Textauszug
"""
Ein Thema, das in diesem Zusammenhang zivilgesellschaftlich sehr stark wahrgenommen wurde, war die zur Infektionsprävention vorgenommene Abschottung und Isolierung von hochbetagten Menschen in Alten- und Pflegeheimen. Angesichts der vergleichsweise niedrigen Infektions- und Mortalitätsrate in diesem Setting ein Erfolg. Doch zu welchem Preis?

Nina Strasser hat diese Frage in einem Beitrag in der letzten FURCHE aufgeworfen. Zu Recht klagt sie die mit Besuchsverboten und Abschottung im Zusammenhang stehenden (oder vermuteten) negativen Auswirkungen wie Menschenrechtsraub in Form von Freiheitsentzug an – und vor allem die erlittene Einsamkeit der Menschen im Heim. Wobei man betonen muss, dass nicht nur alte, sondern auch junge Menschen mit Behinderung in einem Heim leben können, für die diese Auswirkungen ebenfalls zutreffen. Es gab und gibt diesbezüglich etliche Beschwerden gegenüber Heimträgern, teilweise sind Gerichtsverfahren anhängig. Fraglich ist für mich, ob diese Auswirkungen, vor allem die Vereinsamung, als Kollateralschäden dem Effekt der Covid-19-Pandemie zuzuschreiben – oder nicht ohnedies Merkmale der stationären Langzeitpflege sind.
"""
Fragen
[A] Schreib aus dem Text über die Abschottung in Pflegeheimen das Stück von „Nina Strasser hat“ bis einschließlich „stationären Langzeitpflege sind.“ Wort für Wort ab.
[B] Schreib den Text über die Isolierung alter Menschen in Pflegeheimen nach seinem letzten Satz weiter.

Gesammelte Daten
"""
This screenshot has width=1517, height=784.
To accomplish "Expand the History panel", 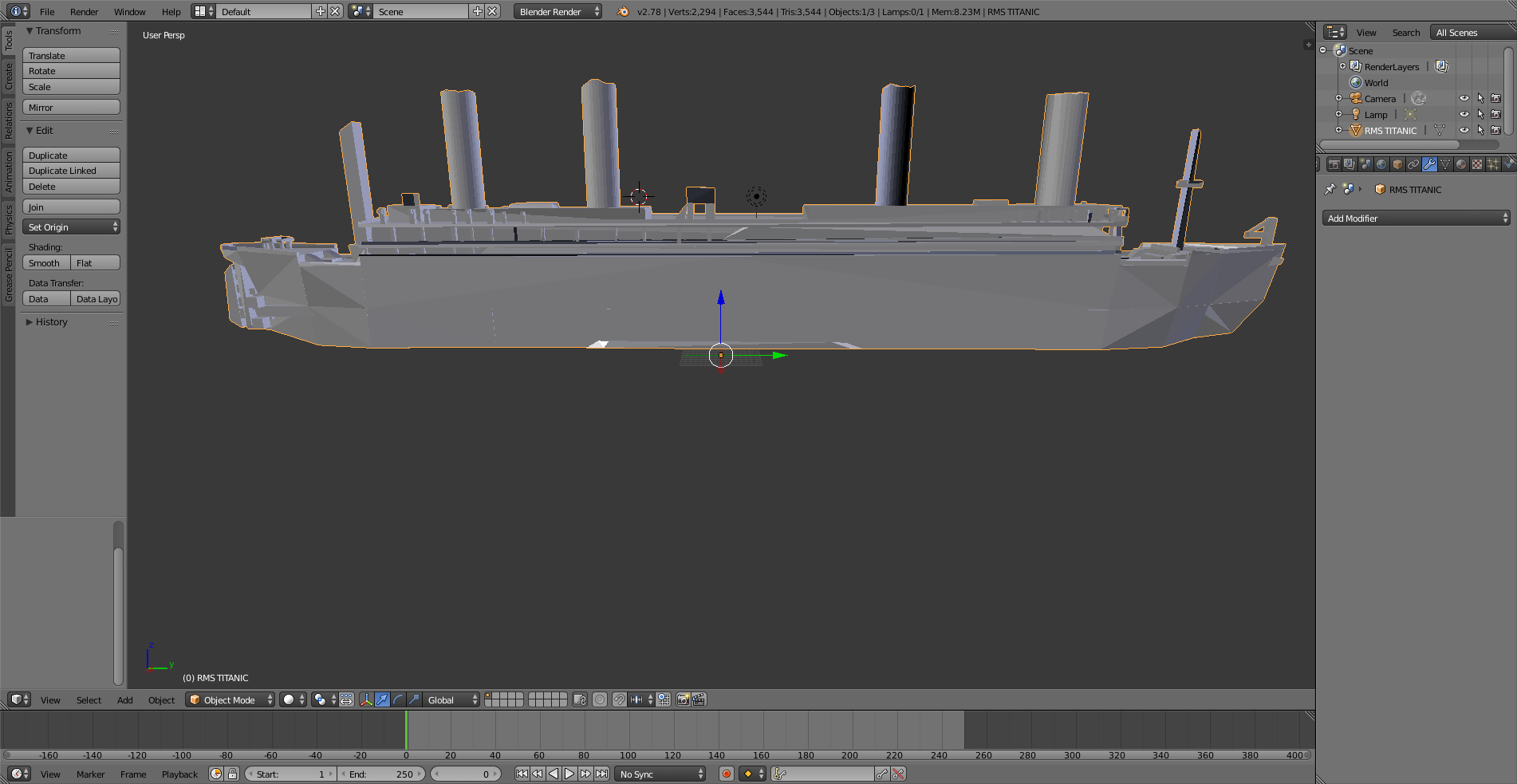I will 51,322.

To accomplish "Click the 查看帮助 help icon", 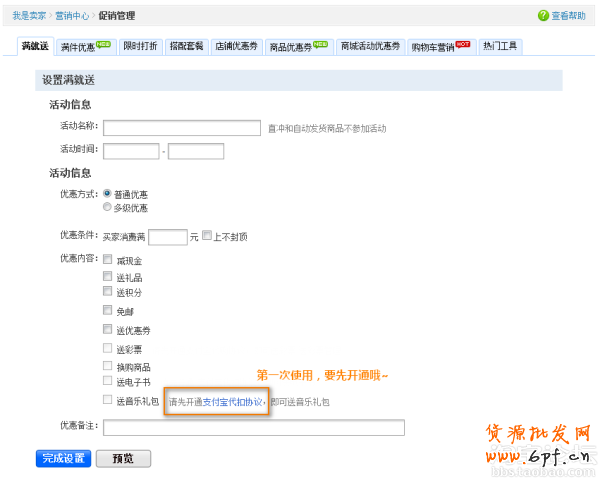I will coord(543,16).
"""
Antworten zu jedem Punkt
[A]
Nina Strasser hat diese Frage in einem Beitrag in der letzten FURCHE aufgeworfen. Zu Recht klagt sie die mit Besuchsverboten und Abschottung im Zusammenhang stehenden (oder vermuteten) negativen Auswirkungen wie Menschenrechtsraub in Form von Freiheitsentzug an – und vor allem die erlittene Einsamkeit der Menschen im Heim. Wobei man betonen muss, dass nicht nur alte, sondern auch junge Menschen mit Behinderung in einem Heim leben können, für die diese Auswirkungen ebenfalls zutreffen. Es gab und gibt diesbezüglich etliche Beschwerden gegenüber Heimträgern, teilweise sind Gerichtsverfahren anhängig. Fraglich ist für mich, ob diese Auswirkungen, vor allem die Vereinsamung, als Kollateralschäden dem Effekt der Covid-19-Pandemie zuzuschreiben – oder nicht ohnedies Merkmale der stationären Langzeitpflege sind.

[B]
Isolation als Gesundheitsrisiko

Soziale Isolation (ein objektiver Zustand, über wenige soziale Beziehungen oder soziale Kontakte zu anderen Menschen zu verfügen) und Einsamkeit (ein subjektives Gefühl der Isolation) sind ernsthafte und teilweise unterschätzte Risiken für die Gesundheit. Dazu gehört ein erhöhtes Risiko für Depressionen, Ängste bis hin zu Selbstmordgedanken. Einsamkeit kann auch ein Risikofaktor für kognitive Verschlechterung und das Fortschreiten von Alzheimer-Demenz sein. Und soziale Isolation ist ein Risikofaktor für die Entwicklung von Einsamkeit.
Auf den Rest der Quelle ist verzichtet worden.